§ The problem:
Render the stretch of items from the line containing "Where should I click to: Toggle" through the line containing "click(x=946, y=474)" as a JSON list of strings, one string per line, omitting blank lines. Leave the pictures out of the answer.

:: Given data

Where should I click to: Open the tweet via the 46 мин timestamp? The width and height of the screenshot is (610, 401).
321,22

::::
:: Given data

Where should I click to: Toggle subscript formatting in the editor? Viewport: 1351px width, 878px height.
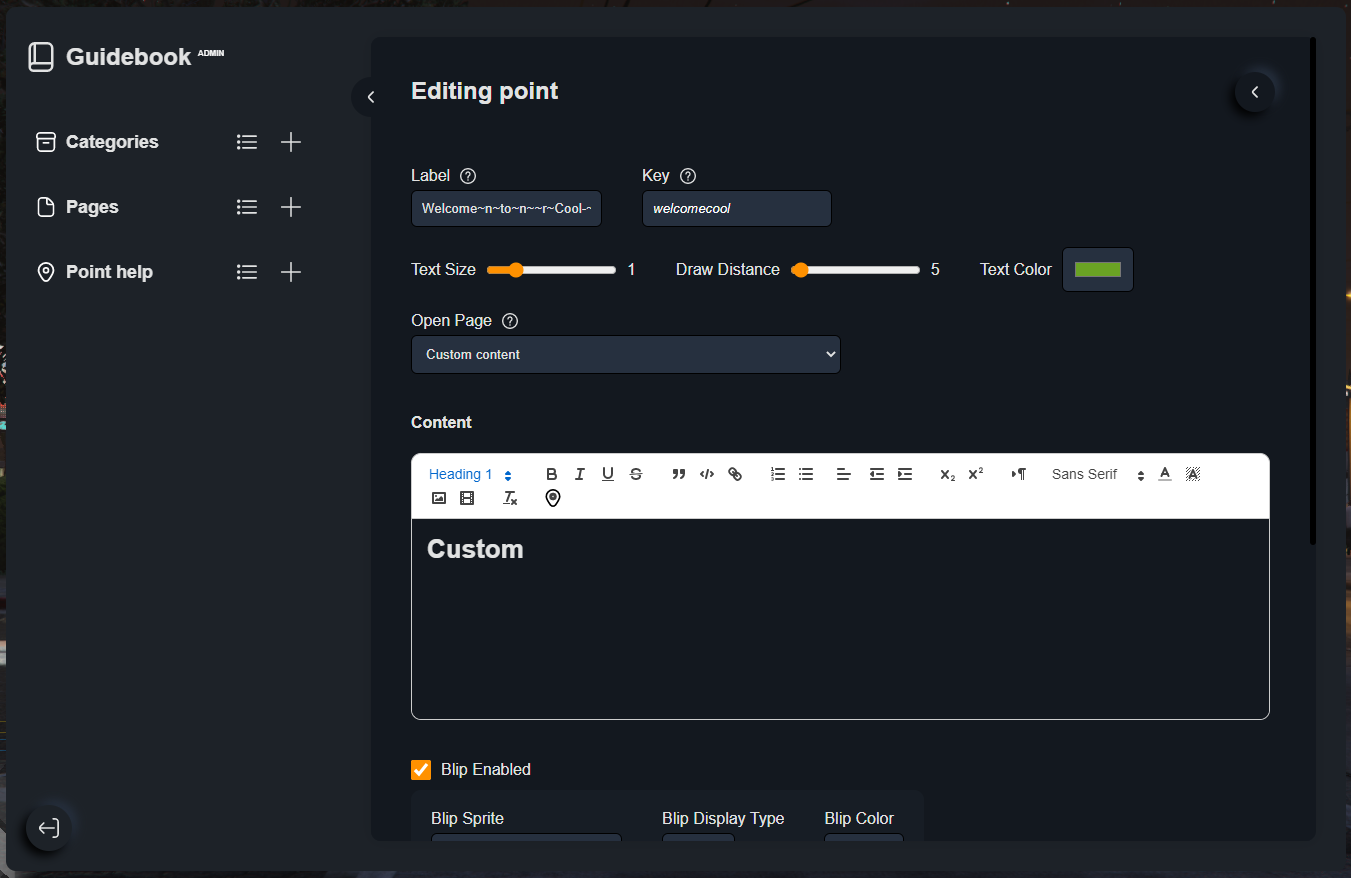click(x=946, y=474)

::::
:: Given data

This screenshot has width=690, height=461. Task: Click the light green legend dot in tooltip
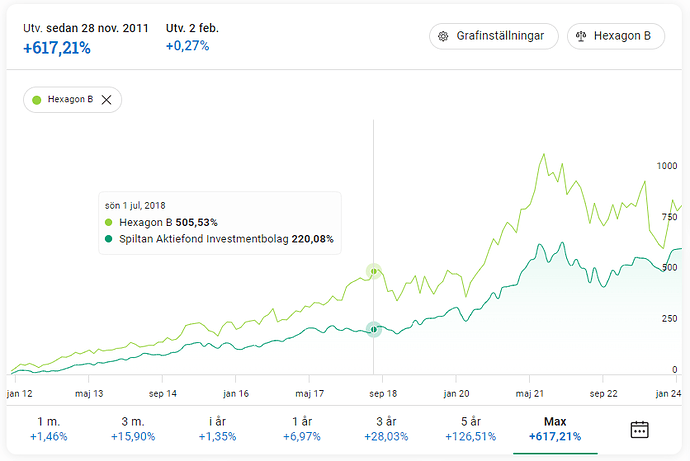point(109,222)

::::

§ Solution for this problem:
[
  "Where should I click to: Toggle subscript formatting in the editor? Viewport: 1351px width, 878px height.",
  "click(x=946, y=474)"
]